GP: This is an interesting question. At one basic level, the durability of the idea of a ‘golden age’ has something to do with what we call nostalgia. It is also driven by the experience of living with modernity – a relentless process by which all conventions and moral sign-posts are up-rooted, leading to an experience of existential anxiety, especially among an older generation.

What is not clear to me, however, is whether this appeal to a ‘golden age’ is found in other national cultures. It is possible that societies such as France or the USA look at the past as a positive experience of republican upheaval, rather than in a mode of cultural pessimism.
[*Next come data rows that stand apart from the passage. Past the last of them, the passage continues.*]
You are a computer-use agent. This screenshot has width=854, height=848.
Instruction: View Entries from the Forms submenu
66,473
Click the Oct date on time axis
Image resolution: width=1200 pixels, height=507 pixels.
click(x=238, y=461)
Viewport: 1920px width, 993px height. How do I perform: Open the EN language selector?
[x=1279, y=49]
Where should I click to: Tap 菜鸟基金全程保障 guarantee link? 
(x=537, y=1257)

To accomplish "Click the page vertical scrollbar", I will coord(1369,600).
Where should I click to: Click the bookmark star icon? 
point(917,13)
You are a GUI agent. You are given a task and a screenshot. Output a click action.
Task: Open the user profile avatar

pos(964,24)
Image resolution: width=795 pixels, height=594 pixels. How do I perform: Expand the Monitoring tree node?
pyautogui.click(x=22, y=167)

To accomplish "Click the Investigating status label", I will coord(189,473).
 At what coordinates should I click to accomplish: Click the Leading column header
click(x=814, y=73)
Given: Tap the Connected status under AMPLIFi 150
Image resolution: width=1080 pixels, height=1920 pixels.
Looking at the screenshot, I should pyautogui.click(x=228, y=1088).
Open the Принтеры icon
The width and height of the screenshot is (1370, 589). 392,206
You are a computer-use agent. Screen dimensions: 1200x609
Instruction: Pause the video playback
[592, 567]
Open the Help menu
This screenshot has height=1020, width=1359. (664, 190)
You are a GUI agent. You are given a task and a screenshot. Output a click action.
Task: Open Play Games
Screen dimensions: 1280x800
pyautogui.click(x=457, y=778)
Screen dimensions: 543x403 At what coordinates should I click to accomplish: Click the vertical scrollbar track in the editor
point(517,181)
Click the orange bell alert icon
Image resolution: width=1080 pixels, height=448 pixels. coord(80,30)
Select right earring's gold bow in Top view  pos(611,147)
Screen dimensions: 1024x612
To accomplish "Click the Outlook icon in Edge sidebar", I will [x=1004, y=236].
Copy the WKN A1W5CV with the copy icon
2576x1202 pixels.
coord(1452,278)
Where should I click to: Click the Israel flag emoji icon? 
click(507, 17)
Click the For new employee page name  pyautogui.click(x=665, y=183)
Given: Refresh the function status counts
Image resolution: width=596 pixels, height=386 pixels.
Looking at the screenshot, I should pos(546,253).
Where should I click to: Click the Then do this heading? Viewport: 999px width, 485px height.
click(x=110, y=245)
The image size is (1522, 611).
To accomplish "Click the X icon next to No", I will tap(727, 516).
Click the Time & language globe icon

What is certain is that this way of thinking is deeply embedded in the British (or do I mean English?) national culture.

IS: How does the public debate surrounding the recent riots across the UK fit with the thesis outlined above?

GP: In so far as the events themselves are concerned, there are both continuities and differences. One apparent difference is that riots flared in so many otherwise disconnected localities. However, this is hardly unprecedented – we only need to recollect the Brixton disorders of 1981 that were followed by so-called ‘copy-cat’ riots in the Toxteth area of Liverpool and elsewhere. Indeed, fifty years before that in October 1931, following cuts in unemployment benefits, violent clashes flared between the unemployed and police in more than 30 towns and cities, involving baton charges, the use of high-pressure water-hoses, attacks on the police, looting and disorder, continuing for several days and causing the police to place a guard on shops, banks, court-houses and public buildings. These disturbances were more clearly politically organised, of course, whereas the recent riots were apparently spontaneous and nihilistic. It should be said that the significance of implicating Facebook in the riots is less a question of whether this is true, than that Facebook joins the history of the contaminating and corrosive influences such as Music Halls, movies, video nasties etc. that are accused of encouraging ‘copy-cat’ crime.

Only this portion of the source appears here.